In this activity, we’ll use the scientific method to determine which type of soil can sustain a plant’s life the best. Let’s get growing!
- Seeds of your choice
- Paper towel
- Plastic wrap
- Plastic cups
- Various soils of your choice – we recommend using the following soils but it’s up to you:
- Soil from your yard
- Potting soil
- Small rocks or pebbles
- Writing utensil
Part A: Seed Germination
Germination describes the growth of a plant contained inside of a seed into a seedling. So, let’s get growing!
- Fold a piece of paper towel in half, soak it with water, then lay it out flat on the bottom of your bowl.
- Spread a few of your seeds of choice over the damp paper towel, gently pushing each into the towel. Be sure to space out your seeds so that none are touching.
- Stretch out a piece of plastic wrap over the top of your bowl.
- STEM Q for You: What do you think a seed needs to germinate? Water, the right temperature, the right amount of sunlight, and oxygen! Place your bowl with seeds out of direct sunlight: the plastic wrap on top of the bowl traps heat inside. Putting the bowl in direct sunlight would cause the seeds to overheat and they would likely not germinate.
- Take observations each day. What do you notice changing each day? What do they look like? Create a chart and record your observations on a piece of paper.
- This germination method should have your seeds sprouting into seedlings in no time! Depending on the type of seed you choose to use, they should be ready in 2-5 days.

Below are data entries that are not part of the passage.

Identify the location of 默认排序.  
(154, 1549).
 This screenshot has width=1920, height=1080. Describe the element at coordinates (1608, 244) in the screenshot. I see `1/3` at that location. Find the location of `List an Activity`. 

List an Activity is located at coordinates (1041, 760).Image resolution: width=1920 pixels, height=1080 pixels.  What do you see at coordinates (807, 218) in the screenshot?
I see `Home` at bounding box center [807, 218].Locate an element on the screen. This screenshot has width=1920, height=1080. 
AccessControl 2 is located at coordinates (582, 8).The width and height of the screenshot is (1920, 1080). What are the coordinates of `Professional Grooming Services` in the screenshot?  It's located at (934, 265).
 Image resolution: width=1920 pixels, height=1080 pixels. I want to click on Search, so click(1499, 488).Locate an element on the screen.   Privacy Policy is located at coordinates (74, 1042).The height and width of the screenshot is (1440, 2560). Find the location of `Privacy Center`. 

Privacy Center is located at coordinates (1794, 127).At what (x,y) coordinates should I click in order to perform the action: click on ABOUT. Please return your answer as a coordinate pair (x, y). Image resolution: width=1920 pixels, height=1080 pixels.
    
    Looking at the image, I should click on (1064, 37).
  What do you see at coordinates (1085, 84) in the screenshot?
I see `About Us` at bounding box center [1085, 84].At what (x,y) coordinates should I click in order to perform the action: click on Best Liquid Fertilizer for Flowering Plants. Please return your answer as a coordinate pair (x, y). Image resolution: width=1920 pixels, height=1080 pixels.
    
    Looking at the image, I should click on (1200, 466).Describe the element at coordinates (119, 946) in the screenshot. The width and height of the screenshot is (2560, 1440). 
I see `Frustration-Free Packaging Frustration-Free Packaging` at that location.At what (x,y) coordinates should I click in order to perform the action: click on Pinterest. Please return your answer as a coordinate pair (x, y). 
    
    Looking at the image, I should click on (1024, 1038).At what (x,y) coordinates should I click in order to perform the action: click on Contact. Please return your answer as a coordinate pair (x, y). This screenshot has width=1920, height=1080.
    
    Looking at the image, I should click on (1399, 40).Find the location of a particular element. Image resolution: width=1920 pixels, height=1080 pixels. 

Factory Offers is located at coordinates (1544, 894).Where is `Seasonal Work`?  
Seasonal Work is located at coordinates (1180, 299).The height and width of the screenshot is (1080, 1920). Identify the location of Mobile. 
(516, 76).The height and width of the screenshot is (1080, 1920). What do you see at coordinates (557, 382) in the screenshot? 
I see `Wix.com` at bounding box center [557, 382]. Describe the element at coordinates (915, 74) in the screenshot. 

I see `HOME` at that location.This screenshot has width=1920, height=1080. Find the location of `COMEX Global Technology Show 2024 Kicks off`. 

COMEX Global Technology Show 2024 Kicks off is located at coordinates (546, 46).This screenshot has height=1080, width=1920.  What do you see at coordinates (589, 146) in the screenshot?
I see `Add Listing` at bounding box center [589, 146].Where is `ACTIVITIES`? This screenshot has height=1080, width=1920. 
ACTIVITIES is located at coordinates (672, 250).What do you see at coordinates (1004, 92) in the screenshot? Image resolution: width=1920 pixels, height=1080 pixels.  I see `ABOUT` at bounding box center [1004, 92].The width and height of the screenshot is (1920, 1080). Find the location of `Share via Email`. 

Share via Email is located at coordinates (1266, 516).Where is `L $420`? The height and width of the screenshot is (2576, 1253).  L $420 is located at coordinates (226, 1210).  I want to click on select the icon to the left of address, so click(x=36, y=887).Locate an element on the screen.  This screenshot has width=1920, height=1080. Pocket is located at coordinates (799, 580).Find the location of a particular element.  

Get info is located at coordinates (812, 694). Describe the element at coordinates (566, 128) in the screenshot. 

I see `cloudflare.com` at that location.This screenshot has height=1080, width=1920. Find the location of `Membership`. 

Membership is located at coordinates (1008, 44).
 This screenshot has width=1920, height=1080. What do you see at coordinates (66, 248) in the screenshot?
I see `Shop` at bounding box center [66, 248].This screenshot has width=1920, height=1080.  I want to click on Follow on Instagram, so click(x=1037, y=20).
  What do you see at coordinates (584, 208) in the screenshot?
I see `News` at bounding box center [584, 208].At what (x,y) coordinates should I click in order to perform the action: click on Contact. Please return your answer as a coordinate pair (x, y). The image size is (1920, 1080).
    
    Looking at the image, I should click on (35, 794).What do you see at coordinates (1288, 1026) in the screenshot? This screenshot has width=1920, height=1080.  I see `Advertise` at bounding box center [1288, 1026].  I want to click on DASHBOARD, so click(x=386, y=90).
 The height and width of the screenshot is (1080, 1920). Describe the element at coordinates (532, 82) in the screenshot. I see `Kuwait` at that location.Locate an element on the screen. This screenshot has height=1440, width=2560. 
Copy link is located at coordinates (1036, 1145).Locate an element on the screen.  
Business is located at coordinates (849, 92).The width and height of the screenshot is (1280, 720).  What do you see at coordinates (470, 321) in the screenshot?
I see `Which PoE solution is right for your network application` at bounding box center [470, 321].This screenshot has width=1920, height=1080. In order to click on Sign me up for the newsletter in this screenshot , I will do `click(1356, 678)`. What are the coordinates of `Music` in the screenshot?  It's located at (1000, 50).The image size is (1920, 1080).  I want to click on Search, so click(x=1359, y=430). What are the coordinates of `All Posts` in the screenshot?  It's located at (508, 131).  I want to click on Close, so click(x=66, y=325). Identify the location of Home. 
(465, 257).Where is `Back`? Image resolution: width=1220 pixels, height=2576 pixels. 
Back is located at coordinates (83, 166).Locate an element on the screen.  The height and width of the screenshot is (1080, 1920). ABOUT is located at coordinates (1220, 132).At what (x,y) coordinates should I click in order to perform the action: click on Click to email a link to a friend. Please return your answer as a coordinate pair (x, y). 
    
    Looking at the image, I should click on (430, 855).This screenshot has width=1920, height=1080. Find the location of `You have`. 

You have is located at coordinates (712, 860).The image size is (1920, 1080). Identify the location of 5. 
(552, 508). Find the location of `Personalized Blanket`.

Once you can notice roots and the first leaves, you’re ready to move onto part B!
Part B: Planting
- With the help of an adult, poke a hole into the bottom of each plastic cup. The draining hole allows for any excess water to drain out of the soil. Giving your plants too much water can hurt your plant’s health.
- Prepare each of your types of soil by placing a different type of soil in each plastic cup. Try to have the same amount of soil in each.
- Use a toothpick to create a small hole in the soil of each cup.
- Carefully lift one seedling from your bowl by the leaf. Plant its roots in the hole you created in the previous step. Use the toothpick or your fingers to gently fill in the hole with soil.
- Repeat steps 3-4 for each of the other types of soils.
- Place all of your potted plants onto a tray so that any water that drains out the bottom does not make a mess. Choose a location for your plants to grow. Consider placing them somewhere where all the conditions plants need for growth will be met.
- Make a prediction! Which of the soil types do you think your plant will grow the best in? Which of the soil types do you think the plant will not grow very well in?
- Create an observation chart to record the growth of your plants in each soil type each day. Be sure to water them every day! Take observations over at least a week to collect noticeable changes.
The STEM Behind the Fun
Were your predictions correct?
Which of the soil types did the plants grow the best in? Soil that is able to drain water and hold nutrients well will be the best choice for growing plants.
Which one of the soils meets these requirements? This should be the soil that your plants preferred the most.
What are the main types of soils? What is the difference between them? Sand particles are very large so it dries very quickly and does not hold nutrients well. Clay has very fine particles which helps it to hold nutrients that plants need, however, this also causes the soil to drain water very slowly. Silt has medium sized particles and has better drainage ability than sandy soil but a lower ability to hold nutrients than clay. Loam is a mixture of all three soil types (sand, silt, and clay).